Originally from South Korea, Choeh got the idea for Swingvy while he was working as a technical sales manager of Korean security software provider Ahn Lab, Inc., where he handled the company’s business in Southeast Asia.
“I spent most of my time in Singapore and Malaysia when working for my previous company. Most of our partners were SMEs, and I was surprised to find out that there was no proper B2B solution and software to accommodate them. Business owners spend most of their time on administrative tasks and paperwork, which could be simplified with the right digital solutions,” Choeh said to KrASIA.
Swingvy’s core service is to digitize all work related to HR management, like employee onboarding processes and leave approval. But recently, Swingvy’s services has been formulated into a more comprehensive platform that also manages payroll, claims, and benefits.
In 2018, Swingvy expanded into insurtech services by launching a feature to manage insurance benefits, setting it apart from other HR tech startups.
“B2B solutions are all about providing services that simplify a client’s business workflow, and many companies are having difficulties with managing their employee’s insurance claims. Swingvy serves as a corporate insurance agent that works with several insurance companies. We have insurance agent licenses in Singapore and Malaysia, so we can recommend and sell insurance, as well as help employees with their claims processes,” Choeh said.
Swingvy automates group plan insurance processes. This way, employees can submit their claims without filling out many forms or dealing with insurance agents.
In 2019, Swingvy’s revenue grew 380% from the previous year. Now, the company operates in Singapore, Malaysia, and Taiwan, and it has a research and development team based in Seoul. It works with 7,000 companies that have 20–100 employees each. This year, Swingvy is going to woo larger clients. It hopes to do business with mid-size companies that have up to 2,000 employees, Choeh said.
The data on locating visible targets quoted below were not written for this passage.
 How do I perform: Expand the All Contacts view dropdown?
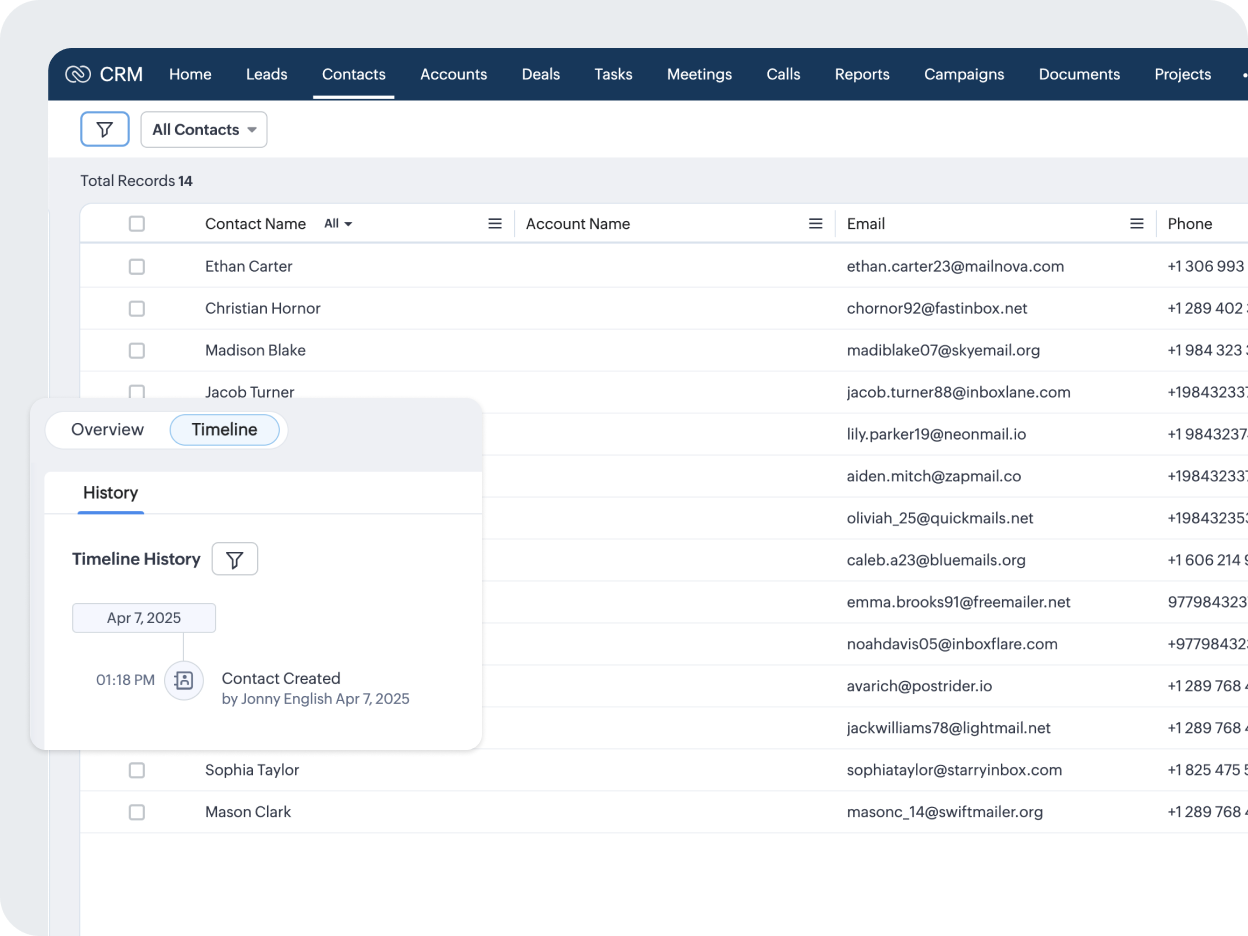click(204, 129)
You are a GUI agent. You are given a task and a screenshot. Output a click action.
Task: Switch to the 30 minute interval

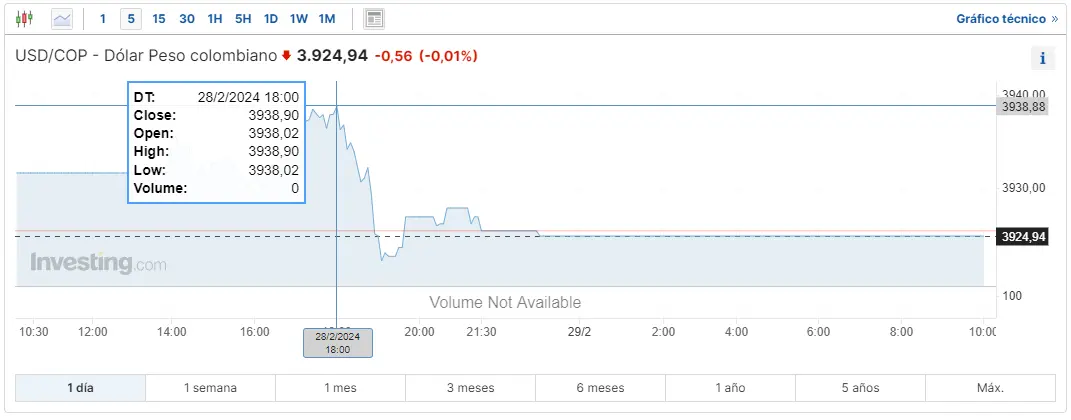pos(187,18)
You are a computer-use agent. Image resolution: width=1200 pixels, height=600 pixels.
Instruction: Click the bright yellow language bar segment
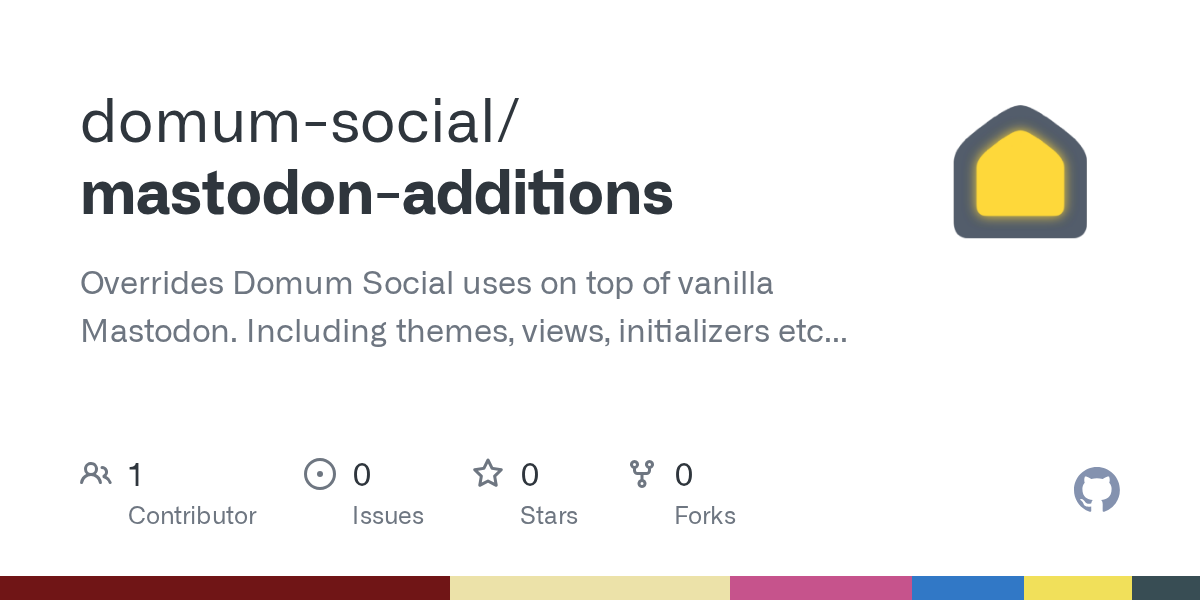1078,588
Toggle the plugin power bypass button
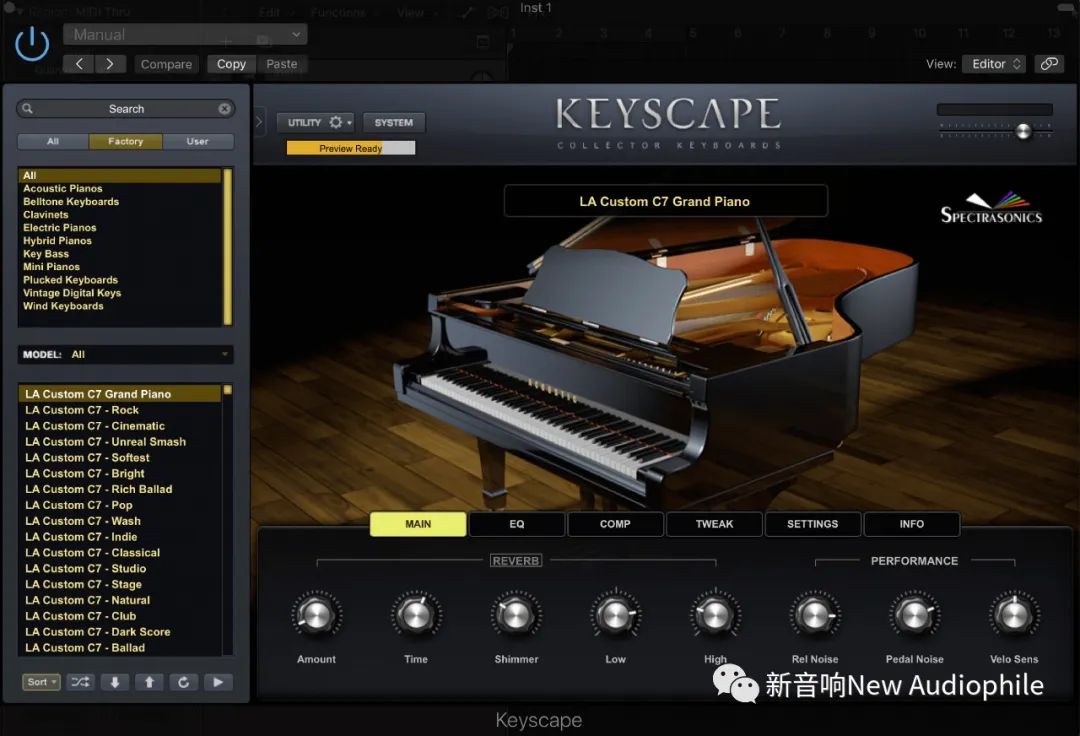The width and height of the screenshot is (1080, 736). (x=32, y=44)
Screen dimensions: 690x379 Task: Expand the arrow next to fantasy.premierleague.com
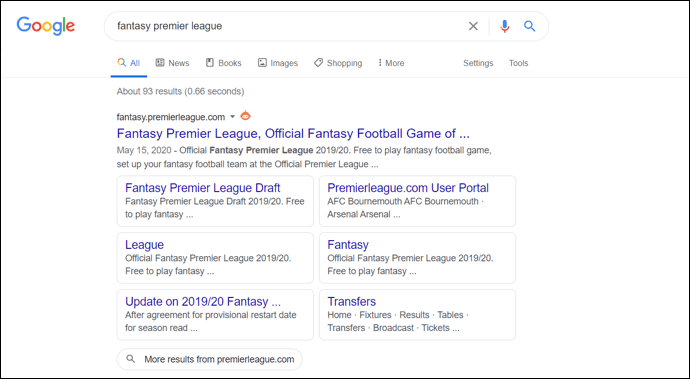coord(233,117)
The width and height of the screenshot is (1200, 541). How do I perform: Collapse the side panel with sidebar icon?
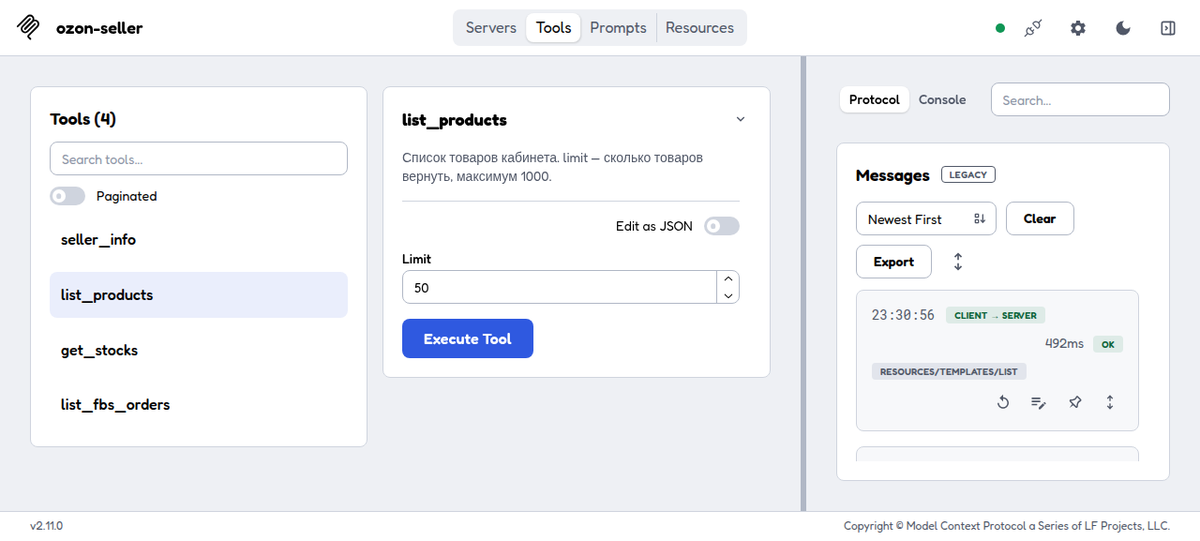(x=1167, y=28)
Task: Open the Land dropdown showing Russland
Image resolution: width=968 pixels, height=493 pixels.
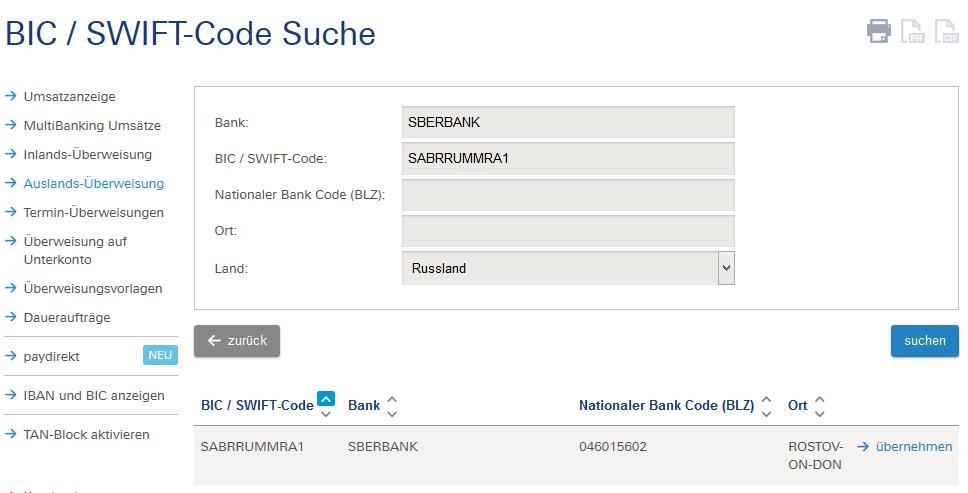Action: tap(568, 268)
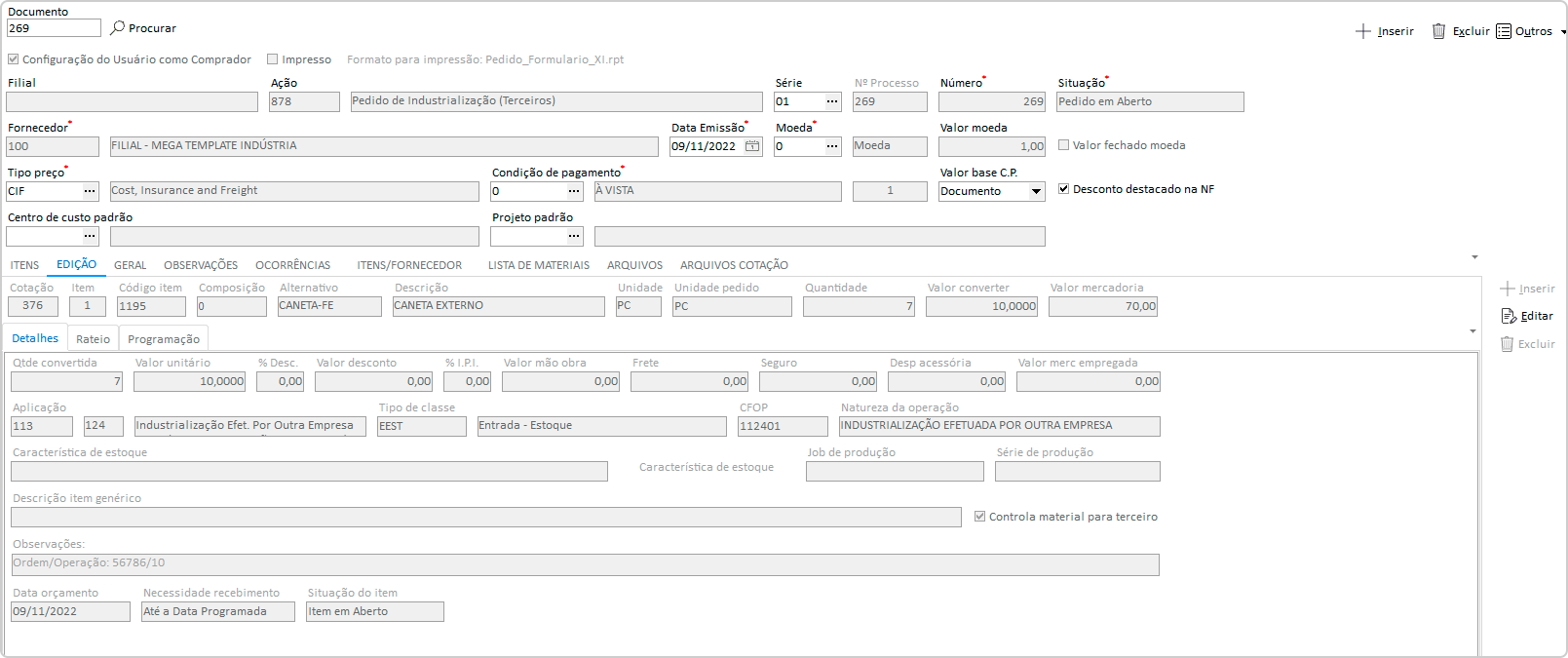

So far, the startup has raised USD 8.6 million in funding. In April 2019, Swingvy closed its Series A round led by Samsung Ventures, marking the Korean firm’s first investment in Southeast Asia.
The company implements a freemium business model. Clients can use Swingvy’s basic HR services for free, but they need to upgrade their subscription plans to use advanced features such as claims, payroll, and benefits management. “We monetize in two ways. First through the premium subscription model, and second is through insurance commission. So whenever customers purchase insurance from us, we receive fees from the insurance company,” Choeh said.
According to the company’s CEO, Swingvy’s subscribers slash 50–80% of their HR operational costs after adopting the platform, as they no longer need to hire as many HR agents or administrative personnel to manage the work.
Swingvy plans to launch a new product lineup this year to position itself as a “people operation platform.” It will double its head count, especially in R&D, sales, and marketing.
The aggressive expansion is meant to drum up more business in Swingvy’s existing markets, although the firm doesn’t rule out the possibility of expanding to new countries in the near future.
“We’re going to review where our next markets will be,” said Choeh. “There are three criteria for choosing the next market. First is the size of its SME market, as the new country needs at least one million SMEs. The second one is timing and competition; we wouldn’t choose a market if it already has a clear market leader in the B2B SaaS segment. The last one is the team’s capabilities, which is one of the reasons why we chose Taiwan as our third market, as we have highly experienced members there.”
“In addition, the country’s GDP per capita also impacts our decision. We believe that the magic GDP per capita number is USD 8,000,” the CEO said. “When the country hits at least USD 8,000 per year, its SaaS industry will potentially grow as there’s a realization that software increases business productivity at a cheaper cost.” Indonesia, Vietnam, and Thailand are definitely on their radar, although Choeh doesn’t have a specific timeline for moving into those countries.
Choeh is optimistic about the future of his company since there is currently no market leader for the B2B SaaS segment in Southeast Asia.
“Unlike B2C, where there might be a winner who takes all, competition in B2B is usually a bit more laid back, and the market for SaaS platforms is still wide open in the region. Our dream is that when new entrepreneurs set up their businesses, Swingvy would come first to their mind,” he said.
This article is part of KrASIA’s “Startup Stories” series, where the writers of KrASIA speak with founders of tech companies in South and Southeast Asia.